:: Task details ::
In the Gretel Transformers walkthrough below, what do the transformers in the example work on?

:: Article ::
# Gretel Transformers Walkthrough

Welcome to the Gretel Transformers walkthrough! In this tutorial we will take you through the process of creating a data pipeline to apply a variety of transformations to your data.

This tutorial assumes you have already uploaded data to a [Gretel Project](https://console.gretel.cloud).

The transformers in this example work on entity labels only. We have chosen a subset of labels we see often in data.

If you would like to build field-level transforms or see more advanced use cases please look through our [blueprints directory](https://github.com/gretelai/gretel-python-client/tree/master/blueprints) for more examples.

For a more exhaustive list of possible transformations, please reference our [documentation](https://gretel-client.readthedocs.io/en/latest/transformers/api_ref.html#module-reference-transformers).

In [None]:
# NOTE: Run this cell and copy your Gretel URI into the text box below

import getpass
import os

gretel_uri = os.getenv("GRETEL_URI") or getpass.getpass("Your Gretel URI")

:: Given data ::
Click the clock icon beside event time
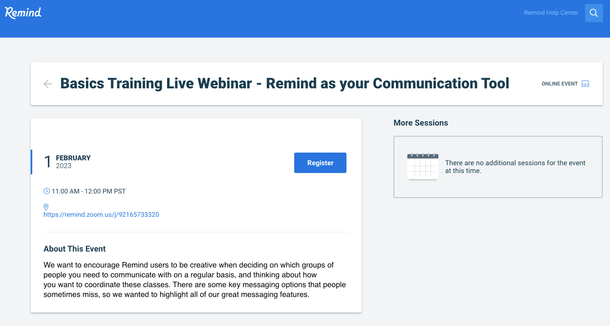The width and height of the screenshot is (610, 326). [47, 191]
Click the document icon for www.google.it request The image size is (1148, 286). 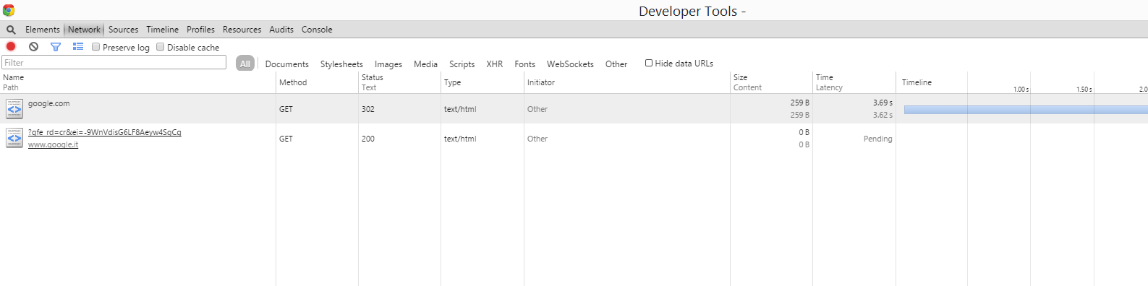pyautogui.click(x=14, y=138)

:: The response ::
Entity labels only.